Decidedly Wilmet could not get on. Her mouth was stopped either by a
little rapture about Edgar, or a little velvet-pawed scratch to
herself, whenever she tried in earnest to set the matter before
Alice; and when, being a determined person, she at last talked on
through all that Alice tried to thrust in, and delivered her mind of
the remonstrance she had carefully thought over, and balanced between
kindness, prudence, and duty, and all the time with the conviction
that not one word was heeded! If it was not English malice it was
French malice that pointed the replies and sent Wilmet away as much
provoked as pitying, and not at all inclined to be examined by Edgar
on her interview, and let him gather that she had not had the best of
it. Poor Alice! what were these little triumphs of a sharp tongue in
comparison with the harm she did herself by exacerbating whoever
tried to argue with her? There was one person she did profess to wish
to see, namely, Geraldine; but the flying rheumatic pains, excited by
the black east wind with sleet upon its blast, could not be trifled
with; and Major Knevett's wrath put an effectual stop to Alice's
entering the house during the Saturday and Sunday of his stay at
Bexley. Perhaps Cherry was not sorry. She could not have pleaded
against Edgar, in spite of her disapprobation of both; and moreover,
the thought at the bottom of her heart was, 'How could any one who
had been the object of such tones of the one brother's voice be won
by the showy graces of the other? Edgar could easily have thrown off
a disappointment; but Felix came first--and oh! can he shake it off
in the same light way?'

She had not the comfort of talking it over. Felix made no sign, and
Edgar's line was to treat the whole complication as a matter of
pleasantry, pretending that he had only gone into it to please Felix!
and yet, as came to their knowledge, privately exchanging billets and
catch-words with Alice, while he openly declared his engagement and
resolution to work his way up and lay his laurels at her feet.

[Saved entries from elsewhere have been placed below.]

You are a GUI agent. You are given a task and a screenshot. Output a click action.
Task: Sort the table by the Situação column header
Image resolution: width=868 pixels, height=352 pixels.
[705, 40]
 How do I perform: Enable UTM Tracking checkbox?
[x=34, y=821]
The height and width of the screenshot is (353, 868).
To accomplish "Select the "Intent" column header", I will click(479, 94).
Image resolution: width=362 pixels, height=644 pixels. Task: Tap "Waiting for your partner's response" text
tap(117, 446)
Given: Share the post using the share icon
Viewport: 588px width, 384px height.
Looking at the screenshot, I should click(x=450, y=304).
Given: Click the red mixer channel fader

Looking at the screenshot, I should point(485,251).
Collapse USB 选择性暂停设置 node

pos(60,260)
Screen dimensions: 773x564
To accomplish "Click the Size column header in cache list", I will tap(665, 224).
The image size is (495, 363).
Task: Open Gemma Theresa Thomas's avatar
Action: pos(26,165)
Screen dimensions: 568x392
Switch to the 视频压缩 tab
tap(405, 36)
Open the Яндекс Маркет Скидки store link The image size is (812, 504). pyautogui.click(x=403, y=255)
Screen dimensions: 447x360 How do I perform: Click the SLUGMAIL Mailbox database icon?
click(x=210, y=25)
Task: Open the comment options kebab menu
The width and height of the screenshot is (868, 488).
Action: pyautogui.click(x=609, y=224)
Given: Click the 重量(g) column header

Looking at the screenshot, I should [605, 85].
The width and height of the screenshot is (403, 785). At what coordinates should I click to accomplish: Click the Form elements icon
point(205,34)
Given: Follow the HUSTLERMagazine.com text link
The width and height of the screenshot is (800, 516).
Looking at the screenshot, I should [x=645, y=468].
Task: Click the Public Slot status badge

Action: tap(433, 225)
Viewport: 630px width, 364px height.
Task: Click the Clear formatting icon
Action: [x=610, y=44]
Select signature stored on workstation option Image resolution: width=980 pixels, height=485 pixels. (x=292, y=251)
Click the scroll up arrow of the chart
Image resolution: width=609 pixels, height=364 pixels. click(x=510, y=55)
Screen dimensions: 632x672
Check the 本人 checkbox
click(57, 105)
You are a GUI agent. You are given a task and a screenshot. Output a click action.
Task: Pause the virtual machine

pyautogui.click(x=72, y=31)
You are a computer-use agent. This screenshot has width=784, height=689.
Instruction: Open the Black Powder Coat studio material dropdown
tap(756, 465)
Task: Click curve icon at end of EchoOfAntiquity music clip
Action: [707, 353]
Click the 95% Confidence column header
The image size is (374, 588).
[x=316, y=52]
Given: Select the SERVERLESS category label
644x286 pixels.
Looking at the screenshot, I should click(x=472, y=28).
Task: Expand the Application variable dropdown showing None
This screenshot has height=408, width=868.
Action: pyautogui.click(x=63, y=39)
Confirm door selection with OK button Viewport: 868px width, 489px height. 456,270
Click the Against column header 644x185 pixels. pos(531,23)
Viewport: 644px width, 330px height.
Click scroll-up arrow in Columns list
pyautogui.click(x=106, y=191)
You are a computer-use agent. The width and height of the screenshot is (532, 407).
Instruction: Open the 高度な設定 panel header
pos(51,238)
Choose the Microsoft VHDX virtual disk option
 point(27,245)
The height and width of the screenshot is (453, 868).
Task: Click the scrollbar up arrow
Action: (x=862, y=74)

He went away the very same morning as Major Knevett carried off his
daughter to Jersey, audaciously following them to the station, where
he exchanged a grasp of the hand with her in the very sight of the
'grey tyrant father,' who actually gnashed his teeth, in his
inability either to knock him down or give him in charge.

There was no time to breathe between the departure of this pair of
lovers and the arrival of Alda's splendid Life Guardsman, who, horses
and all, took up his abode at the Fortinbras Arms, and spent his days
in felicity with Alda. A very demonstrative pair they were. To
Geraldine, often unwillingly en tiers, they seemed to spend their
time chiefly in sitting hand in hand, playing with one another's
rings and dangles, of which each seemed to possess an inexhaustible
variety. Ferdinand's dressing-case and its contents were exquisite in
their way, and were something between an amusement and a horror to
Wilmet, who could not understand Felix's regard for so extravagant
and wasteful a person, who gave away sovereigns where half-crowns
would have been more wholesome, half-crowns instead of shillings,
shillings instead of pence, and who moreover was devoted to horse-
flesh. His own favourite steed, Brown Murad, had been secured at a
fabulous price; and the possession of him seemed to be the crowning
triumph over a certain millionaire baronet in the same corps,
evidently his rival. What was even more alarming was that every
detail about races and horses in training was at his fingers' ends,
so that he put Felix up to a good deal of knowledge useful to the
racing articles in the Pursuivant; but he declared that he never
betted. His was a perilous position, homeless and friendless as he
stood; and this rendered him doubly grateful for the brotherly
welcome he received. Yet the days would have been long to any but
lovers, in spite of the rides and walks, one even to Minsterham to
see Lance. Ferdinand liked to recur to the old remembrances of his
convalescence; but in these Alda had no part, and they seemed to jar
on her. She might sometimes seem half fretted by his impetuous
southern love, but she could not bear a particle of his attention to
be bestowed on aught save herself; and when Geraldine would have
utilised his fine straight profile as an artistic study, the monopoly
was so unpleasing that the portrait had to be dropped. The odd thing
was that Alda should have a lover whose most congenial spirit was
Clement. He was a great frequenter of St. Matthew's, and had no
interest save in kindred subjects. Felix always found them alike
difficult to converse with, from a want of any breadth of sympathy
with subjects past or present, such as would have occupied him even
without the exigencies of his profession. They seemed to talk, not
church, but shop, as if they did not look beyond proximate
ecclesiastical details, which they discussed in technical terms
startling to the uninitiated; and yet Felix trusted that Clement's
soul was a good deal deeper and wider than his tongue, and that
Ferdinand's, if narrow, was thoroughly resolute, finding in his
enthusiasm for these details a counterpoise for the temptations of
his position.

His seemed to be a nature that would alternate between apathetic
indolence and strong craving for excitement. He could go on for days
with a patient, almost silent, round of mechanical occupations
performed well, nigh in his sleep, and then, when once stirred up
became possessed with a vehement restlessness, as if there were still
a little about him of the panther of the wilderness.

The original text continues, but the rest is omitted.